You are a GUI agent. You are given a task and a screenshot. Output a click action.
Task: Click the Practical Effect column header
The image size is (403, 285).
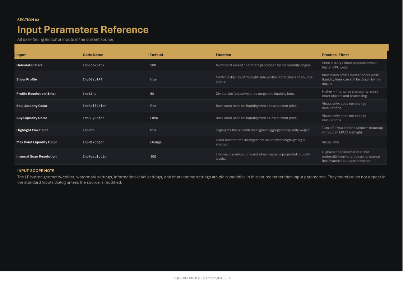[x=335, y=55]
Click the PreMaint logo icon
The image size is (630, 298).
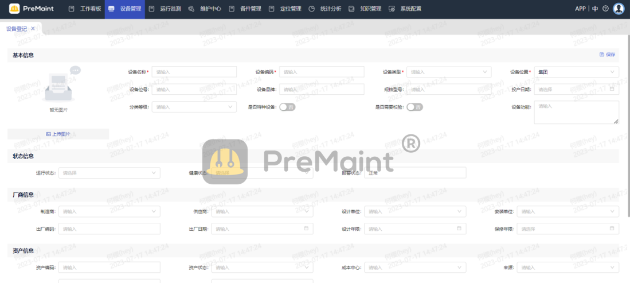14,9
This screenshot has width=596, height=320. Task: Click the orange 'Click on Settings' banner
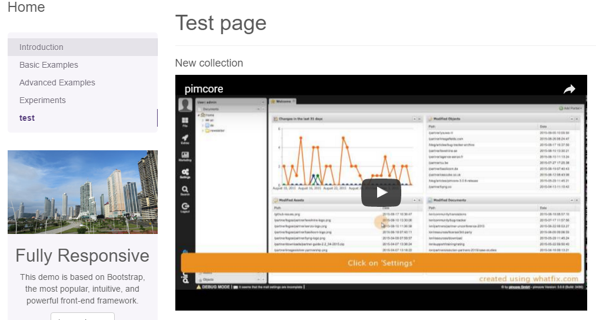(381, 263)
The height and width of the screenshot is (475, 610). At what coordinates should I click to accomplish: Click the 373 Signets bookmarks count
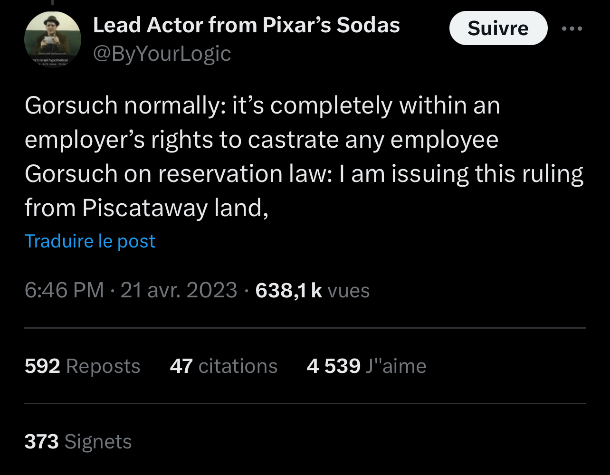coord(78,442)
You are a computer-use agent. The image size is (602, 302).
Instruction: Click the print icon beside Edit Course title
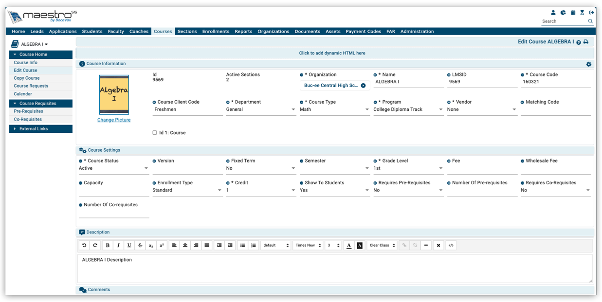point(586,42)
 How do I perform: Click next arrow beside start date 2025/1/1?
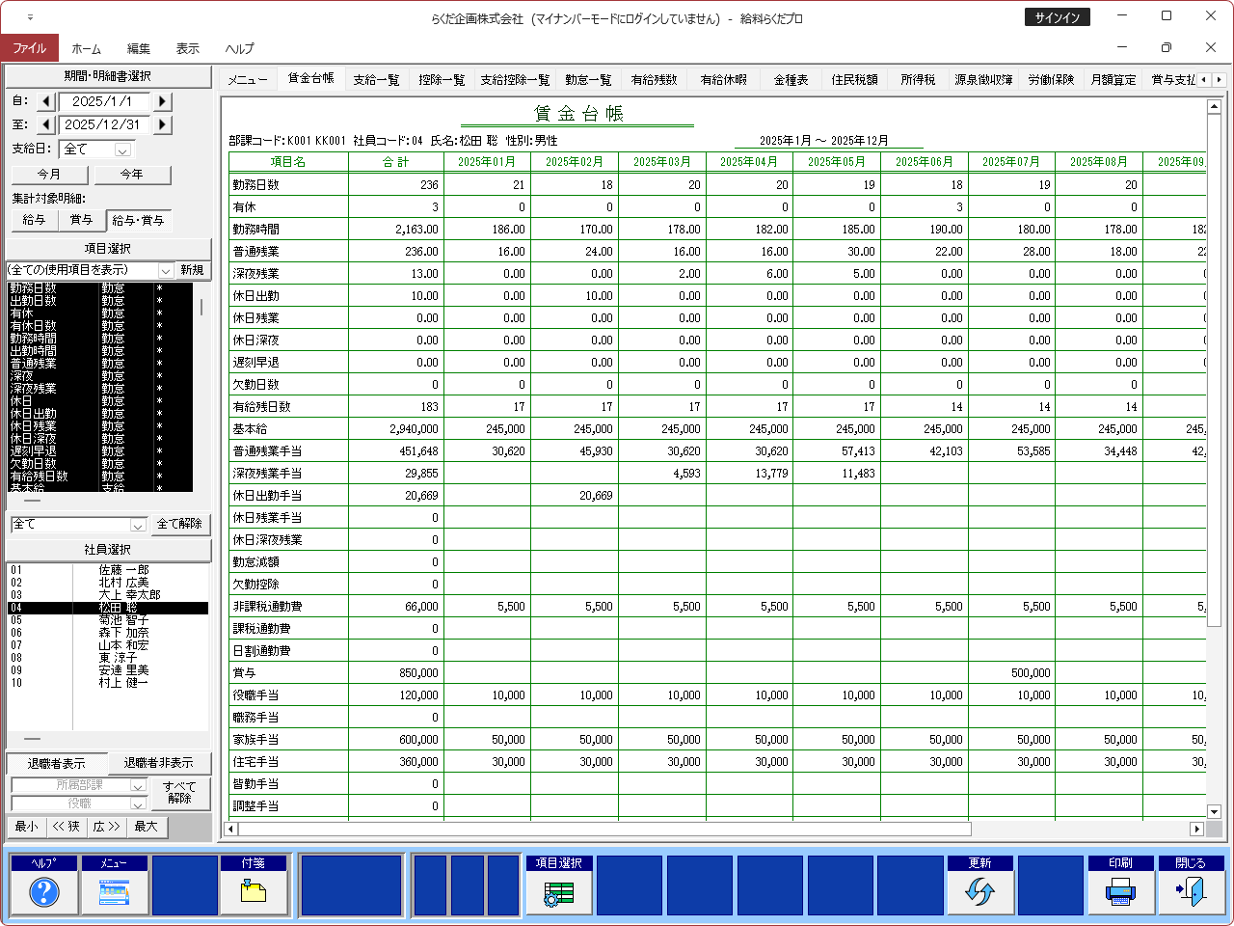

Work instructions — A picture must not appear in the copy. Transcribe exactly the lines from the one with "The image size is (630, 298)." through the final line of the entries, both included, and no more.

Solution below —
The image size is (630, 298).
14,9
This screenshot has width=596, height=320. Task: Click the orange 'Click on Settings' banner
(381, 263)
The height and width of the screenshot is (475, 610). At what coordinates should I click to accomplish: Click the 373 Signets bookmarks count
coord(78,442)
You are a computer-use agent. The image size is (602, 302).
Instruction: Click the print icon beside Edit Course title
point(586,42)
 How do I perform: Click next arrow beside start date 2025/1/1?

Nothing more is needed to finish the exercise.